* THE TASK: Once you find the line with "Ingeniería en Computación" in the data that follows, repeat it and every line after it exactly, through the line with "Tecnologías (34, 40)".

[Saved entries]
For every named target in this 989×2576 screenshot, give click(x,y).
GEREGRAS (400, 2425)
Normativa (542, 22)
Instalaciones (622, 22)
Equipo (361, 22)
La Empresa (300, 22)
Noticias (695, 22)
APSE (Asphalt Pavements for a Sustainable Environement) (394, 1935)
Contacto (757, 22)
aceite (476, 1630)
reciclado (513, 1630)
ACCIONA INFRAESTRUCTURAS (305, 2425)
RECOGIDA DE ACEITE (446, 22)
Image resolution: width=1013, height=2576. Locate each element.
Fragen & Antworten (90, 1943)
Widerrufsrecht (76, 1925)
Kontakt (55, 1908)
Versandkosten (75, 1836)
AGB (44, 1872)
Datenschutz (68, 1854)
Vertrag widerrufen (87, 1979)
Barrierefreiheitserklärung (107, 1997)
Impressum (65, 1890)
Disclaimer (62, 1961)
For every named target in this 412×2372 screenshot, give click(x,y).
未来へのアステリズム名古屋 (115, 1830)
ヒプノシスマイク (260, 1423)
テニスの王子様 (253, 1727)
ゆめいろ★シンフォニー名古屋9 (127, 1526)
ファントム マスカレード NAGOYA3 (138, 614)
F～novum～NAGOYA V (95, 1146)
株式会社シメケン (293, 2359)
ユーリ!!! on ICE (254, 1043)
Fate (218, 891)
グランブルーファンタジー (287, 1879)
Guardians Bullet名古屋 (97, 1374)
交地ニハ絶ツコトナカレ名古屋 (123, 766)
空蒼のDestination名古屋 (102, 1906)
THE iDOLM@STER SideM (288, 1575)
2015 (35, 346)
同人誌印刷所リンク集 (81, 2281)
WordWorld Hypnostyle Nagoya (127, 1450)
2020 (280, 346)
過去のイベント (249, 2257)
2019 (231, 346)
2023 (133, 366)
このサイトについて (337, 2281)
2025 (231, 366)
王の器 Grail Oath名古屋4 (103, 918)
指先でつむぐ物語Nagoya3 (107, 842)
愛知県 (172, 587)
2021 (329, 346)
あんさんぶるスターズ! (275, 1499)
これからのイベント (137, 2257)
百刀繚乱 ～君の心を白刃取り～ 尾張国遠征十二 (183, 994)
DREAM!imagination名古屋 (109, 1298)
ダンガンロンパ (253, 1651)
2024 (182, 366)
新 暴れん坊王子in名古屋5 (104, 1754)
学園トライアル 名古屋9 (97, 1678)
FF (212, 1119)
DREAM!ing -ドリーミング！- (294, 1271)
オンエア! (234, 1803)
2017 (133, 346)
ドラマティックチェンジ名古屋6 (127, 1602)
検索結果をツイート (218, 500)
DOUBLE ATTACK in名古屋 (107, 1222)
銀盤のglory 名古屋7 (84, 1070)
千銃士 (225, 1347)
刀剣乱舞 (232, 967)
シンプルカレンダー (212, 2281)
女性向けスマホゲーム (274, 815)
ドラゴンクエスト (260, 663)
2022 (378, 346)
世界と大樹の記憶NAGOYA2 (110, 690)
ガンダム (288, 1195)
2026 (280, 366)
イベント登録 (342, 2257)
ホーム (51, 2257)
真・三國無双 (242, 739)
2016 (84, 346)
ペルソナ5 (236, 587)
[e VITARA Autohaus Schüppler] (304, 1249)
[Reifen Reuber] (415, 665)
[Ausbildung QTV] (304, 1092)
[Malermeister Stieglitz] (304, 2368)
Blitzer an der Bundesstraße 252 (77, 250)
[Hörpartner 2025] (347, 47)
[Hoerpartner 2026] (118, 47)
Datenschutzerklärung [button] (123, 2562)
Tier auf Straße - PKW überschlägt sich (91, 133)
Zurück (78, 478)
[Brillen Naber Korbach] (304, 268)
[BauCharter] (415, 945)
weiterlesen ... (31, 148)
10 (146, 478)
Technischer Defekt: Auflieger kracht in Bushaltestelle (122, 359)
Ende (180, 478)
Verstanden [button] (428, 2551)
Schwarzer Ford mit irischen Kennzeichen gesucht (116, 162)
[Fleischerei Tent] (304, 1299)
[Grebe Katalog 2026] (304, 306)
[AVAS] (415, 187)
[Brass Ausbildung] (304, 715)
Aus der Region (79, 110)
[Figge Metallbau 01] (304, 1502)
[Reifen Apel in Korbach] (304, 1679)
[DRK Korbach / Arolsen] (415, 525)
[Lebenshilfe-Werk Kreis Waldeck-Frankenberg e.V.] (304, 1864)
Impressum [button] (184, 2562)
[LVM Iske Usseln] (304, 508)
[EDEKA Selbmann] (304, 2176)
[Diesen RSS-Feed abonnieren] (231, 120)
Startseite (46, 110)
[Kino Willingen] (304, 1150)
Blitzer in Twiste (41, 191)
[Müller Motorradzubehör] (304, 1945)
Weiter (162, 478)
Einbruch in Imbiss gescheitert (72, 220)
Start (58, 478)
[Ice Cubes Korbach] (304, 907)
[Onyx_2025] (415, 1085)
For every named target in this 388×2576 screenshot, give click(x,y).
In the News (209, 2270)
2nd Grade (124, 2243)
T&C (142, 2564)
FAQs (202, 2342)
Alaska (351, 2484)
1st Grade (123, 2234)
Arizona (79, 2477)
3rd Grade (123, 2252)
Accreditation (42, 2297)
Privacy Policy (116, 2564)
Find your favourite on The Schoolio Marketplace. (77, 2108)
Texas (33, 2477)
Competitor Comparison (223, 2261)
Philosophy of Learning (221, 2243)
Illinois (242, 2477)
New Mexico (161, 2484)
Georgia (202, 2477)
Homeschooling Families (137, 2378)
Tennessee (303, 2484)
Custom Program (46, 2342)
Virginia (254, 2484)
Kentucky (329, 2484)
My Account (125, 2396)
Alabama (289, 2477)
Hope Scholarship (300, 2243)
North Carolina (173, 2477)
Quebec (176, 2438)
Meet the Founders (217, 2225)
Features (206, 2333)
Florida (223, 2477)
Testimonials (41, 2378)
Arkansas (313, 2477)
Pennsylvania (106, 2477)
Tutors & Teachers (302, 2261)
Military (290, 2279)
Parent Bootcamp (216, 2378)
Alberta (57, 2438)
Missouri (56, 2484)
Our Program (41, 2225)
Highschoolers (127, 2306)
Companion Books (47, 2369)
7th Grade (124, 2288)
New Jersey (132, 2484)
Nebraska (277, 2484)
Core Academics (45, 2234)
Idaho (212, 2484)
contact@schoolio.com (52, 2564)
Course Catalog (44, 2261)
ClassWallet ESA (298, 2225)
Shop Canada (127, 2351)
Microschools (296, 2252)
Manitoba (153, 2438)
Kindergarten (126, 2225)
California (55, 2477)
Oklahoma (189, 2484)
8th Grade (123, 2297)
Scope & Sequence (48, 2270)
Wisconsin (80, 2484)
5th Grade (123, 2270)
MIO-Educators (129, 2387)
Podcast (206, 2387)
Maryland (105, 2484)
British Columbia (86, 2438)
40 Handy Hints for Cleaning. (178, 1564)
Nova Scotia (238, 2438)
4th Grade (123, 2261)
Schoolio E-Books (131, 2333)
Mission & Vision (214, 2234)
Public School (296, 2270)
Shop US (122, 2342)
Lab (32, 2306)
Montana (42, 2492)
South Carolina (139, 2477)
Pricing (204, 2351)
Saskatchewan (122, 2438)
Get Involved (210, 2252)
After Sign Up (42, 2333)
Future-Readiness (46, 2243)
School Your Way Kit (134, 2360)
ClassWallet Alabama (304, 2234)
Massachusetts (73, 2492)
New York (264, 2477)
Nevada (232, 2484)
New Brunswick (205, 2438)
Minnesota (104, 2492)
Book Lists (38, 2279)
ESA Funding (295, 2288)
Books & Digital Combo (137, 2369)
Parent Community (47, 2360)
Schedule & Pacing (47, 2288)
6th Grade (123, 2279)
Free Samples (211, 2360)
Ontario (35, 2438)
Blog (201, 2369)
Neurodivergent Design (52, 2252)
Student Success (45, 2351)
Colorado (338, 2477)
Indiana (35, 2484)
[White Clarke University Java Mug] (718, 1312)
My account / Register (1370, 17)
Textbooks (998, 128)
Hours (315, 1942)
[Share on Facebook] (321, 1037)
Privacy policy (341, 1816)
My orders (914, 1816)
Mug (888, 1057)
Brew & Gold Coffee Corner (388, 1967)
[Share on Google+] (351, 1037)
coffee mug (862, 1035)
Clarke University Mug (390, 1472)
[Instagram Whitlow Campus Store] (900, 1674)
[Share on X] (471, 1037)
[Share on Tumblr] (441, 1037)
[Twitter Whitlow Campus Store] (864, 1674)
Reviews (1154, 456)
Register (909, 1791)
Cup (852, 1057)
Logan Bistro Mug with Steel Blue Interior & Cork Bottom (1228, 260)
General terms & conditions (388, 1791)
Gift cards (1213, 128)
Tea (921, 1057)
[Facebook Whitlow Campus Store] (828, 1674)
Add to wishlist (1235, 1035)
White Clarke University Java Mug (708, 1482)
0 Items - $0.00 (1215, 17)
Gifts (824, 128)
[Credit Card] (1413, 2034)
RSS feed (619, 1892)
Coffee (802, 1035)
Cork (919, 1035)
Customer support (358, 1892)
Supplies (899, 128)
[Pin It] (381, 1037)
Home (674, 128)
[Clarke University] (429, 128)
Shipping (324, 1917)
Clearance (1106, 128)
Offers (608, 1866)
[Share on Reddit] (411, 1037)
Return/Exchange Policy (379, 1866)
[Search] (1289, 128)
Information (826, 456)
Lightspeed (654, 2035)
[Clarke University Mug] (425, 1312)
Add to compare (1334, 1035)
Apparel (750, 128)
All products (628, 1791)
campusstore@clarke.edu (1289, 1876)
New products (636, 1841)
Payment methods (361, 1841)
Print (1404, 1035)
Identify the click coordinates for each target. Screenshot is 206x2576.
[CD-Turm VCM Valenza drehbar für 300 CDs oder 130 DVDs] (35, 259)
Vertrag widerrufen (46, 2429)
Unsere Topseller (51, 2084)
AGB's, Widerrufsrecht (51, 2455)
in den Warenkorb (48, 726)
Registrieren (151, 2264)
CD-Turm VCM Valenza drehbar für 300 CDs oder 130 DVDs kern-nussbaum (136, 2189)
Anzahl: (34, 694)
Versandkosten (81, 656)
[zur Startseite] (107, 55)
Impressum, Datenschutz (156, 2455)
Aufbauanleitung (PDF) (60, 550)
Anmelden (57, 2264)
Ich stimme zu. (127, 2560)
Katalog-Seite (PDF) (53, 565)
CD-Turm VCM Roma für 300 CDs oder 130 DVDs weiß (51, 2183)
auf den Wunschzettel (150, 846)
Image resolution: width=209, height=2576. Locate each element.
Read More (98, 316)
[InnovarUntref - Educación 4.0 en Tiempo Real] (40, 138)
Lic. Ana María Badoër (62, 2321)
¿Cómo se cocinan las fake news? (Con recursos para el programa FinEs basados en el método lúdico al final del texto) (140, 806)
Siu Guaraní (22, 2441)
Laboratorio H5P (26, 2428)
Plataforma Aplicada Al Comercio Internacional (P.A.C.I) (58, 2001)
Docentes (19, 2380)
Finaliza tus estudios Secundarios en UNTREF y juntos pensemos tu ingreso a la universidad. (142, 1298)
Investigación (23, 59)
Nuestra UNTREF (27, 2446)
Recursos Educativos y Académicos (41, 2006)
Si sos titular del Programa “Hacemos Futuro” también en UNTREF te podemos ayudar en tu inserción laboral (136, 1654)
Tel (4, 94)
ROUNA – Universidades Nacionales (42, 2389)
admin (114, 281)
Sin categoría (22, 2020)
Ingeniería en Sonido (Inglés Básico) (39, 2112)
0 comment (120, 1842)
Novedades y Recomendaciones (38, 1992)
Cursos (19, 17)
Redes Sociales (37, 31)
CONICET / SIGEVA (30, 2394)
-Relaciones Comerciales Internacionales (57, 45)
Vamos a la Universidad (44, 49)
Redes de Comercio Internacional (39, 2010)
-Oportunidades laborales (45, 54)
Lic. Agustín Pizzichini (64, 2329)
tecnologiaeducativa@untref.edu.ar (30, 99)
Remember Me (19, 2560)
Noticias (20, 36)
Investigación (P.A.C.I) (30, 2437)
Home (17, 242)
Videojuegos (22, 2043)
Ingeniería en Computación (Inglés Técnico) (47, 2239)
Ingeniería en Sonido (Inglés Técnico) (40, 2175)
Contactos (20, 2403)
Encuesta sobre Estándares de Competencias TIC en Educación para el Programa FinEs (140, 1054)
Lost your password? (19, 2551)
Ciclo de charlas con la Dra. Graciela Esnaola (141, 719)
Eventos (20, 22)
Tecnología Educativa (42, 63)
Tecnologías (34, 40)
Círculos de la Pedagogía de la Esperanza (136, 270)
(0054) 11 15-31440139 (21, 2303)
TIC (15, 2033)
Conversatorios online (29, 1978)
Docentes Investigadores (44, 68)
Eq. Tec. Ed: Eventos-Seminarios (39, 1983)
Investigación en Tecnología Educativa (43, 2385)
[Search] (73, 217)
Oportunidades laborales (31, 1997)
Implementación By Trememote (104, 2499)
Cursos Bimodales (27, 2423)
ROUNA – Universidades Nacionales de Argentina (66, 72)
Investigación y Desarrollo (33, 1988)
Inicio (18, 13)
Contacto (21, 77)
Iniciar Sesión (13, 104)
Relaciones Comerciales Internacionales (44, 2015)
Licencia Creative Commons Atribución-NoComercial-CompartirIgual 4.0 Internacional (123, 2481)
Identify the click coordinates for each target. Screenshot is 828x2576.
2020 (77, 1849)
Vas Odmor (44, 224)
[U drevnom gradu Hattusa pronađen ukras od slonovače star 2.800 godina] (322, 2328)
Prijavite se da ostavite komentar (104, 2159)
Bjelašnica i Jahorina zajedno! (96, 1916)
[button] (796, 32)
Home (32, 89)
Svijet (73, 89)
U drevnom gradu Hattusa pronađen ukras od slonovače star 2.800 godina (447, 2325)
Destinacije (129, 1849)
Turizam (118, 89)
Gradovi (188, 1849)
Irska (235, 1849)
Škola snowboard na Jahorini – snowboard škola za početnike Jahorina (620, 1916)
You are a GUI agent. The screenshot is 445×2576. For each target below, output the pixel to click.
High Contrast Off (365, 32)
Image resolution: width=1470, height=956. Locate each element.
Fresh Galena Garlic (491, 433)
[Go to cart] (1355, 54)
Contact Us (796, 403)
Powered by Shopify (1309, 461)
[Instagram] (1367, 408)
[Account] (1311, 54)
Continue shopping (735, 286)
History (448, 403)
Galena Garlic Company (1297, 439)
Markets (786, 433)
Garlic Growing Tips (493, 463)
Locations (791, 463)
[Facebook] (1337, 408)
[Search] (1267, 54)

* ANSWER BELOW:
Ingeniería en Computación (Inglés Técnico) (47, 2239)
Ingeniería en Sonido (Inglés Técnico) (40, 2175)
Contactos (20, 2403)
Encuesta sobre Estándares de Competencias TIC en Educación para el Programa FinEs (140, 1054)
Lost your password? (19, 2551)
Ciclo de charlas con la Dra. Graciela Esnaola (141, 719)
Eventos (20, 22)
Tecnología Educativa (42, 63)
Tecnologías (34, 40)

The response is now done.